►

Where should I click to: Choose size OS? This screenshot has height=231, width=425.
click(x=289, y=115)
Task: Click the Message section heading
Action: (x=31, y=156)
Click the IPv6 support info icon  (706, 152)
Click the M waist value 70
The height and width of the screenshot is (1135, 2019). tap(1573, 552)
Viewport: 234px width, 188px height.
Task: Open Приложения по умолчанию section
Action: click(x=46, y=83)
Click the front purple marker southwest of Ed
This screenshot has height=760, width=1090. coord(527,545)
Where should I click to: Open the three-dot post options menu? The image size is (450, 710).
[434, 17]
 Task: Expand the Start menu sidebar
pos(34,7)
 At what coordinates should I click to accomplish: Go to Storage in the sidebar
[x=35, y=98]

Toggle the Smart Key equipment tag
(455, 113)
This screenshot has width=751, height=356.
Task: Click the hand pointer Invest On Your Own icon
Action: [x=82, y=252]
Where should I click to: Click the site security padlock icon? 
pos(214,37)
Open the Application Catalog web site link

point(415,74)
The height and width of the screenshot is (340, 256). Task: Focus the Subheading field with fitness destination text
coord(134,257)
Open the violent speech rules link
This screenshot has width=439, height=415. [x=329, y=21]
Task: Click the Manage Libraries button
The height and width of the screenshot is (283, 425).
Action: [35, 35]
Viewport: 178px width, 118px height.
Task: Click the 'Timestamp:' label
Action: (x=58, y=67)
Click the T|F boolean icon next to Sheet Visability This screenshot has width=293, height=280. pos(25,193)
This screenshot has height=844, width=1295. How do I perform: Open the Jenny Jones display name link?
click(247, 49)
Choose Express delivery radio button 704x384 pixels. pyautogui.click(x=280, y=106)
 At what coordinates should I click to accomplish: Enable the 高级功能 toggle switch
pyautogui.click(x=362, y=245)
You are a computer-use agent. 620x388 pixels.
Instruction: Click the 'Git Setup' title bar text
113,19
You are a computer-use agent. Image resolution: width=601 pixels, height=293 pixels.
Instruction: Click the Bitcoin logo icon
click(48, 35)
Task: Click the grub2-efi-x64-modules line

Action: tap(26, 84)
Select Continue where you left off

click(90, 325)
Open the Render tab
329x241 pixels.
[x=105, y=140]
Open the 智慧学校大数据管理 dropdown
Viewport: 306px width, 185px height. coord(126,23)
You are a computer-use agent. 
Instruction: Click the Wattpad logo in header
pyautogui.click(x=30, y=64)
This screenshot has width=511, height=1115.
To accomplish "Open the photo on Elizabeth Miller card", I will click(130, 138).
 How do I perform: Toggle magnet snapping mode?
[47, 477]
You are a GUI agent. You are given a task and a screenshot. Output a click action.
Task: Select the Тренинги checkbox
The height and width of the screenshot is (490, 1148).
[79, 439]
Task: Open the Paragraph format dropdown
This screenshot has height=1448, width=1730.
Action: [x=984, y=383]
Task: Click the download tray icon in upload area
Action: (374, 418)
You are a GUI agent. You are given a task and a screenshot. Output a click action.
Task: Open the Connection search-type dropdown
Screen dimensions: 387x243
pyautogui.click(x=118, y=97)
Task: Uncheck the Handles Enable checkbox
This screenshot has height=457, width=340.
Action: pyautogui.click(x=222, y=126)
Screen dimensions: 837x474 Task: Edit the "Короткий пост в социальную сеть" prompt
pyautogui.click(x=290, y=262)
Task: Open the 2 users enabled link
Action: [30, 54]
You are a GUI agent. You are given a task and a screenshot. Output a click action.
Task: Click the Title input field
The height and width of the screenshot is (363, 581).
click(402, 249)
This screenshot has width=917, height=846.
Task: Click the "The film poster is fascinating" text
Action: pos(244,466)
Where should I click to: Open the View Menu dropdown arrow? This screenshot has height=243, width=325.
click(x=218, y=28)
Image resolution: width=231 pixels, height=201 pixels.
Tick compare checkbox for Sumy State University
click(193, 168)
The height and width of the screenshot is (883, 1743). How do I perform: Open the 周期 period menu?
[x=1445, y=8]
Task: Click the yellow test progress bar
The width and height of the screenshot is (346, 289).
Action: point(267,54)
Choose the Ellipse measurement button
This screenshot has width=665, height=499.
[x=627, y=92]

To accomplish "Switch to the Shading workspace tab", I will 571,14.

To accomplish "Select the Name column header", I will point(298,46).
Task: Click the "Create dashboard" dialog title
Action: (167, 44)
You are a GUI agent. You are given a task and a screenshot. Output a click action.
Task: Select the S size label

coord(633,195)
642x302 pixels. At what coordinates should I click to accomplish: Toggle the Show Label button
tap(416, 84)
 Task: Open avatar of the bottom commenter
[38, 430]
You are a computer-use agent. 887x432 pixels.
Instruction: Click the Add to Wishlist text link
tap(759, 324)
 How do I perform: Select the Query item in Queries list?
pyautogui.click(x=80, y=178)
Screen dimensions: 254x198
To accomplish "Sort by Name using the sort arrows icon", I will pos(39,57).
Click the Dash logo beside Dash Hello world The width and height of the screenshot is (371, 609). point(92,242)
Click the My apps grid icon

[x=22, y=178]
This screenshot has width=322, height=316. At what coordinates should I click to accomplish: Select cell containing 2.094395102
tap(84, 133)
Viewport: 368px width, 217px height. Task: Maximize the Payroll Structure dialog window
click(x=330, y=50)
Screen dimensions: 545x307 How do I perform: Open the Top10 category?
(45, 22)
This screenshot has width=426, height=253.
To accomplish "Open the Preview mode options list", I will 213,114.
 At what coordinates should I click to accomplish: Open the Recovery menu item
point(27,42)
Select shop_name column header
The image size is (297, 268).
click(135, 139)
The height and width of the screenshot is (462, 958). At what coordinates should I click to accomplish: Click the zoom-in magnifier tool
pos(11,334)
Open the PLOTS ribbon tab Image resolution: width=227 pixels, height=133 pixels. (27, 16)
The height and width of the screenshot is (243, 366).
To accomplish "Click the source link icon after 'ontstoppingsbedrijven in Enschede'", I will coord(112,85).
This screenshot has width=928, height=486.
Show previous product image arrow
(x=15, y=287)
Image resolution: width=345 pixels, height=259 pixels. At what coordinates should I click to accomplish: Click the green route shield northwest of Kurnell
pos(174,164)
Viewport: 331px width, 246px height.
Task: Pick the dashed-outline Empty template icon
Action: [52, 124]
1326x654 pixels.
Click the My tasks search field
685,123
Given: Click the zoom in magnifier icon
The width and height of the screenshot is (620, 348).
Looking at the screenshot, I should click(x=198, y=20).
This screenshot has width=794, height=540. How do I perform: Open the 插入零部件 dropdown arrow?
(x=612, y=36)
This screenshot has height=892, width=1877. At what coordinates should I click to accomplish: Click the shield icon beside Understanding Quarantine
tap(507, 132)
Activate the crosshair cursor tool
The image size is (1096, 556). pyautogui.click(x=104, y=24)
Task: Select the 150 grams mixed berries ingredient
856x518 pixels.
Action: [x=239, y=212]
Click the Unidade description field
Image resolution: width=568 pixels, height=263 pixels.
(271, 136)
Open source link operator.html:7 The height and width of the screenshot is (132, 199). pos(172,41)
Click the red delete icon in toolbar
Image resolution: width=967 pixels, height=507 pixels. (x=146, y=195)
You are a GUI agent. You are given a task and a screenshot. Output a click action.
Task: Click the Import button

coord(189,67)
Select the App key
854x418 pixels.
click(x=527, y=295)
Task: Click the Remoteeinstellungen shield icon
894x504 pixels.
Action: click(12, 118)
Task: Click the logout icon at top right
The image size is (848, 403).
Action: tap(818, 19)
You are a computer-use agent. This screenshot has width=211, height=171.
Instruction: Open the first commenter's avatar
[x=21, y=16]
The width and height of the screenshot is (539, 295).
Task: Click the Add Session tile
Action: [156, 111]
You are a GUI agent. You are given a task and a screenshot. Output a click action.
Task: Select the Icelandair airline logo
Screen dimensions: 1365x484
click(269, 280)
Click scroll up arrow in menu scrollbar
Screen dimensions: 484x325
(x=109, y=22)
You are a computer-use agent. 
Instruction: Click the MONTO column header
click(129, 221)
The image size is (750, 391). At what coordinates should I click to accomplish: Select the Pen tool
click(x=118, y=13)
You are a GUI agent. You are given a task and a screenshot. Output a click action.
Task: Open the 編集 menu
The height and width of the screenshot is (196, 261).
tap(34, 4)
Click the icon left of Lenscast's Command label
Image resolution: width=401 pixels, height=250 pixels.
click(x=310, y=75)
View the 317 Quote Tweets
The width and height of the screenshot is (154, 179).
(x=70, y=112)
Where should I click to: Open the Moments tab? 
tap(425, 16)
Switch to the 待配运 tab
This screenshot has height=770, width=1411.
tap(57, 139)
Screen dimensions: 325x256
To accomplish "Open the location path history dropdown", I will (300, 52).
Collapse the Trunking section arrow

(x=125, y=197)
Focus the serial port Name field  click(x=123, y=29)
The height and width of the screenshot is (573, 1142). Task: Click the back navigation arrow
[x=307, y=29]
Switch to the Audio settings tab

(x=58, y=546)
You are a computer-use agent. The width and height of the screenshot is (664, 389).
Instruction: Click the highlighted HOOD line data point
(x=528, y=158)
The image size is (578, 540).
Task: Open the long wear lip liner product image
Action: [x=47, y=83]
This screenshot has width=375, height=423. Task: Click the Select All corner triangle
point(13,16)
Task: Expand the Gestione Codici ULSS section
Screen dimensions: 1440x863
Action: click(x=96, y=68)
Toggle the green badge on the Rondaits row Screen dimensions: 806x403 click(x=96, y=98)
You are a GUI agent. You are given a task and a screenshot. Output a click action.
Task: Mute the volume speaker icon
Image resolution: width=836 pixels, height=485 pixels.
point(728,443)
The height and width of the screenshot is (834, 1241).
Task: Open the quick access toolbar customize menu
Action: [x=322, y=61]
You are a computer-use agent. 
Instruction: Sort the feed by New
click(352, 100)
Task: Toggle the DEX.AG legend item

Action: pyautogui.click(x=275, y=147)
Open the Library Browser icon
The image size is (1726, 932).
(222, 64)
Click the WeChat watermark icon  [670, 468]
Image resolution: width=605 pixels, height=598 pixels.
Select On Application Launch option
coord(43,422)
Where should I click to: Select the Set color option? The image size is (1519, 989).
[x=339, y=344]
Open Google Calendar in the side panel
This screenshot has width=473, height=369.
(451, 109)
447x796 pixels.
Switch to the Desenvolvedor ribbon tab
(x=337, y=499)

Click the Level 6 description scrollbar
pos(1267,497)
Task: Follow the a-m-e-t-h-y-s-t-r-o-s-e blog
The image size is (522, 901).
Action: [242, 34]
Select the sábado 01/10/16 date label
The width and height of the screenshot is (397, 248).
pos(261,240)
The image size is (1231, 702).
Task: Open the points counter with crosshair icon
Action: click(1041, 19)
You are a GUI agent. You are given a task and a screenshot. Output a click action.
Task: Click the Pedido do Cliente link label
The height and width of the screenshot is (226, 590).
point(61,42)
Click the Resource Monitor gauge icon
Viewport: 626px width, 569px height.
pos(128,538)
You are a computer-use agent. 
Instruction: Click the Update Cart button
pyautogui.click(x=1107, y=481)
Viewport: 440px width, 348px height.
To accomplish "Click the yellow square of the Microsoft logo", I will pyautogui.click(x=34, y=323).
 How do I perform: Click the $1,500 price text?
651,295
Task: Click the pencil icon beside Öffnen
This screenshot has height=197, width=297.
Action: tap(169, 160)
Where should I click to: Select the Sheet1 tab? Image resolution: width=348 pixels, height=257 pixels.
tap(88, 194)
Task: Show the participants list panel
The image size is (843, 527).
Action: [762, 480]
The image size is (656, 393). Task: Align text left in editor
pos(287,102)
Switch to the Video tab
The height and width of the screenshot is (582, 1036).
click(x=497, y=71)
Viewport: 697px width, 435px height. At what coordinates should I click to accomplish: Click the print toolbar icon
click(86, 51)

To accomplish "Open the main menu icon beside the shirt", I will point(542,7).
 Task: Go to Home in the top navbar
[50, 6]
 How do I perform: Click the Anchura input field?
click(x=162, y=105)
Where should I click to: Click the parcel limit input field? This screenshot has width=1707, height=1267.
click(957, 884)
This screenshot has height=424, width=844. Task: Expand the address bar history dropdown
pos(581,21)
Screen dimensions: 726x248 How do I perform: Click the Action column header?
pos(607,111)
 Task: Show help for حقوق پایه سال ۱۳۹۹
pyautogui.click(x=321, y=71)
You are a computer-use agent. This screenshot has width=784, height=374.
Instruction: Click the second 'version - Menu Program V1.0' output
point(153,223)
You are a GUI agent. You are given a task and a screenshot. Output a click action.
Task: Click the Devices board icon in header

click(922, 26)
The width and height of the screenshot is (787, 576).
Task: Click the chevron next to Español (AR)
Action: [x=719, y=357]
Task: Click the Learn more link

◄

» WORK REQUIRED: All that is wanted is the number of lines in the records that include the string "yellow".

» SOLUTION TO THE EXERCISE: 2